On Strike Against God
- Author: Joanna Russ
- Language: English
- Genre: Lesbian literature
- Publisher: Out & Out Books
- Publication date: 1980 (book)
- Publication place: United States
- Media type: Print (paperback)
- Pages: 107
- ISBN: 0-918314-13-5
- OCLC: 6143852

= On Strike Against God =

1980 novel by Joanna Russ

On Strike Against God is a realist novel written by feminist science fiction writer Joanna Russ. Originally drafted in the early 1970s, it was not published until 1980 (by Out & Out Books), the last of Russ's novels to reach print.

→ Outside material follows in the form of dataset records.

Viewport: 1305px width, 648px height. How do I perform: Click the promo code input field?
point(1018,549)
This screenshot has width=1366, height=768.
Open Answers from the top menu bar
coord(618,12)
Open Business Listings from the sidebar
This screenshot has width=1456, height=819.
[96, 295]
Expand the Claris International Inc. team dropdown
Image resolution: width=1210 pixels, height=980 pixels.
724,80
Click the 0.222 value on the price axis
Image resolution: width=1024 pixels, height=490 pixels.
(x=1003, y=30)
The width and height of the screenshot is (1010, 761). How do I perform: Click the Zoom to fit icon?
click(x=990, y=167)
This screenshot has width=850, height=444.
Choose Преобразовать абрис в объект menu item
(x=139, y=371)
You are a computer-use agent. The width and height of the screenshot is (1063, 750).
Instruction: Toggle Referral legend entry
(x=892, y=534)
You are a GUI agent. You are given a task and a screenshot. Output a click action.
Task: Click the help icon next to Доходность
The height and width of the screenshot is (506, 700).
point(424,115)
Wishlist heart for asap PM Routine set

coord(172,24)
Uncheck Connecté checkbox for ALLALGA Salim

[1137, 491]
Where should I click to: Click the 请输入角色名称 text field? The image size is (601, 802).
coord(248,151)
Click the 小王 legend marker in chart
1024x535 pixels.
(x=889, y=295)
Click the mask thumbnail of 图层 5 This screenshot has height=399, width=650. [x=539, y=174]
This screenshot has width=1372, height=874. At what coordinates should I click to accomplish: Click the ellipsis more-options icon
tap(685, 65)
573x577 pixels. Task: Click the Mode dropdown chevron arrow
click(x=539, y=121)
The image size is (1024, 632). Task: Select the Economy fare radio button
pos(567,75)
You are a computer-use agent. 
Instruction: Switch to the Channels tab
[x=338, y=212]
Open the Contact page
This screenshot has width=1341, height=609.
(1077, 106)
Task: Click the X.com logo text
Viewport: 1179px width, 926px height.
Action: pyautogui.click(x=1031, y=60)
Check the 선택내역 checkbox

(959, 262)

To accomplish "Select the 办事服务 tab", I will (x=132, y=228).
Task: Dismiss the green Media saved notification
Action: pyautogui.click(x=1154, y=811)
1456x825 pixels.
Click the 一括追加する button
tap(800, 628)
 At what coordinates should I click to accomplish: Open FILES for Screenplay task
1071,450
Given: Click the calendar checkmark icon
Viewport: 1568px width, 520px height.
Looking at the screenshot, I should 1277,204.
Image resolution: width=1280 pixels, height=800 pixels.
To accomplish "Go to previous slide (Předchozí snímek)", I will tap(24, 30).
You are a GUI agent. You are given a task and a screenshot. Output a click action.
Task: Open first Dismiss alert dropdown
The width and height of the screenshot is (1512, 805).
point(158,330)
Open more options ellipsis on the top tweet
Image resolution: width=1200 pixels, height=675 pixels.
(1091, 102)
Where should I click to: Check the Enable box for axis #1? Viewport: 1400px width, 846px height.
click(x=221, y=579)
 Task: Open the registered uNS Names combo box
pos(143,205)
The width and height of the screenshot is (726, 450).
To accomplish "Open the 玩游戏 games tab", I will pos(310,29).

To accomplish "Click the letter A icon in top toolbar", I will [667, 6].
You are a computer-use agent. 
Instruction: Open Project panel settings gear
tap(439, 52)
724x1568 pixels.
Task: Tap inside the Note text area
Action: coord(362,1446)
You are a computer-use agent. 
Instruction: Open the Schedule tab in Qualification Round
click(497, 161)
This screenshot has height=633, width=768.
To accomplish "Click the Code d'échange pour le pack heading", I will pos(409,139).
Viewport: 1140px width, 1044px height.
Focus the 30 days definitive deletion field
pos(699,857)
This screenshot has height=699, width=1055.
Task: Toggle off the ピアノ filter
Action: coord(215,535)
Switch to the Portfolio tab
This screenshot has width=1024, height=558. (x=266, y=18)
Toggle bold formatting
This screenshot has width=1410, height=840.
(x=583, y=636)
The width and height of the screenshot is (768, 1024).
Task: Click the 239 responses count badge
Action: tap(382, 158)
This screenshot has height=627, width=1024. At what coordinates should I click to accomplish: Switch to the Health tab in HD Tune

The novel follows Esther, a middle-aged English teacher, as she becomes a feminist and enters into a relationship with another woman, Jean, after realizing she is a lesbian. It contains a number of allusions to other texts and academic works, and Esther often speaks directly to the readers.

==Publication history==
- 1980, United States, published by ‘Out & Out Books’, ISBN 0-918314-13-5, trade paperback
- October 1985, United States, published by Ten Speed Press, ISBN 0-89594-186-4, trade paperback
- March 1987, United States, published by The Women’s Press, ISBN 0-7043-4074-7, trade paperback
- July 2024, United States, published by Feminist Press, ISBN 9781558613140, trade paperback. Edited by Alec Pollak, with essays by Jeanne Thornton and Mary Anne Mohanraj, interview with Samuel R. Delany, and correspondence with Marilyn Hacker.